Despite Ray’s concerns, her initial impression of AI Mode is comparably positive. “In my experience so far, I do find it to be a better product than AI Overviews.” she says. From Ray’s perspective, the beta version of AI Mode was more successful than AI Overviews at understanding questions and providing accurate answers. Based on my initial impressions, being able to ask follow-up questions about similar topics does feel like an improvement. I did encounter mistakes during testing, though.
I asked the beta version of AI Mode “did the Giants win,” to see how it would answer a potentially common and regional sports question. “Yes, the San Francisco Giants lost their most recent game to the Colorado Rockies,” it nonsensically answered. More concerning, the AI Mode cited social media posts from X, as it repeated racist and disproven research about national IQs in Africa.
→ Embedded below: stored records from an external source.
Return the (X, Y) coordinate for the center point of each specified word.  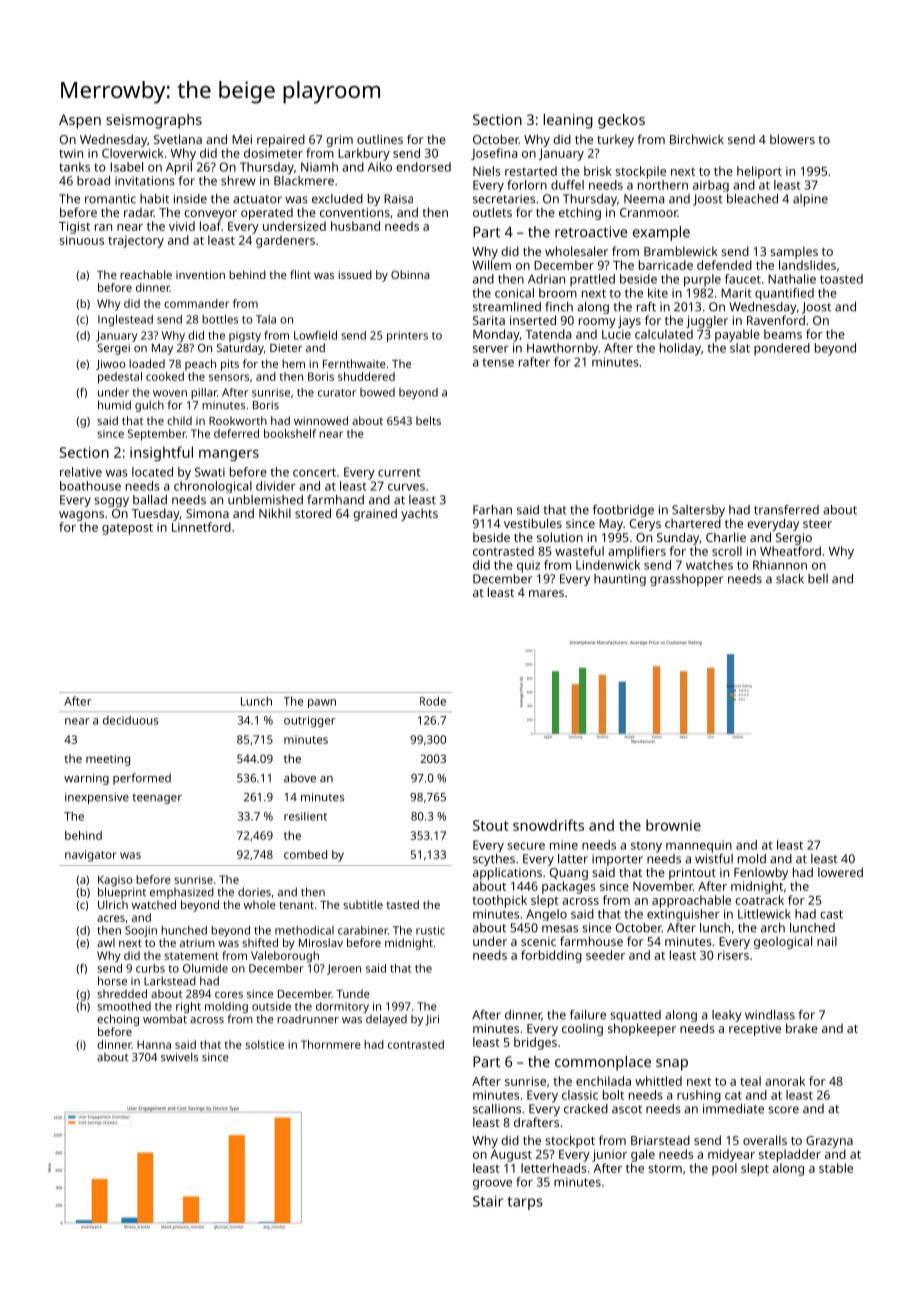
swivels (179, 1057)
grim (339, 141)
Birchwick (697, 139)
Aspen (80, 121)
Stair (488, 1201)
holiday (680, 349)
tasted (402, 904)
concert (314, 472)
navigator (91, 856)
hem (293, 363)
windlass (770, 1015)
“Sierra Leone has a very low average IQ score compared to the global average,” read one result from testing. “Sierra Leone’s average IQ is reported as 45.07.” That’s a very specific number, and it comes from debunked research that white supremacists have latched onto and spread online. After a WIRED investigation last year showed this and similar numbers appearing in the answers for multiple AI search engines, Google turned off the AI Overview answers for national IQ search queries. At the time of testing, it had not yet taken the same precautions in the beta version of AI Mode.
I asked Google to comment on my concerns about the accuracy of its generative AI search experiences, and I received a response. “The accuracy rate for AI Overviews is on par with other well-established Search features like featured snippets, which have been providing helpful information for a decade,” says Craig Ewer, a spokesperson for Google. “We continue to make further gains in areas like factuality, and these improvements inform how we approach AI Mode.”
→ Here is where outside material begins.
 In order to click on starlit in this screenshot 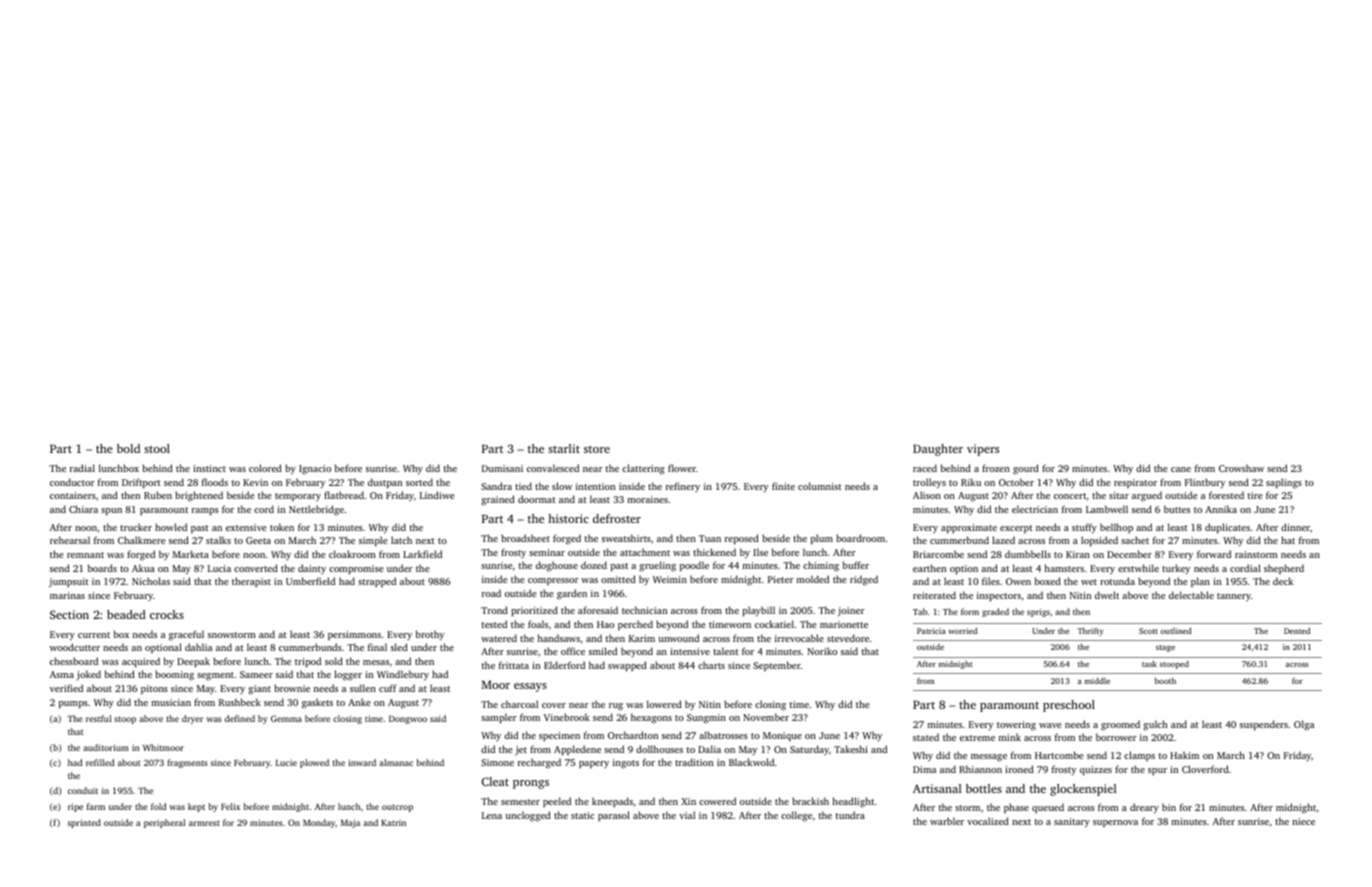, I will do `click(564, 448)`.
As Google has long dominated the search engine market, the company has also molded the structure of the internet to match what its algorithm rewarded. Even if they are frustrated with the changes, many publishers feel that they have no choice but to play along if they want their websites to continue to show up at the top of Google’s search results. Google may eat further into click-through rates as it leans more heavily on AI-generated search results. The rapid transition could further impact online publishers, many of whom are already in financially precarious positions and rely on Google Search as their primary driver of traffic.
“This is the future for Google Search, so we’ve got to adapt as publishers and searchers,” says Schwartz. “Embrace change, I guess.”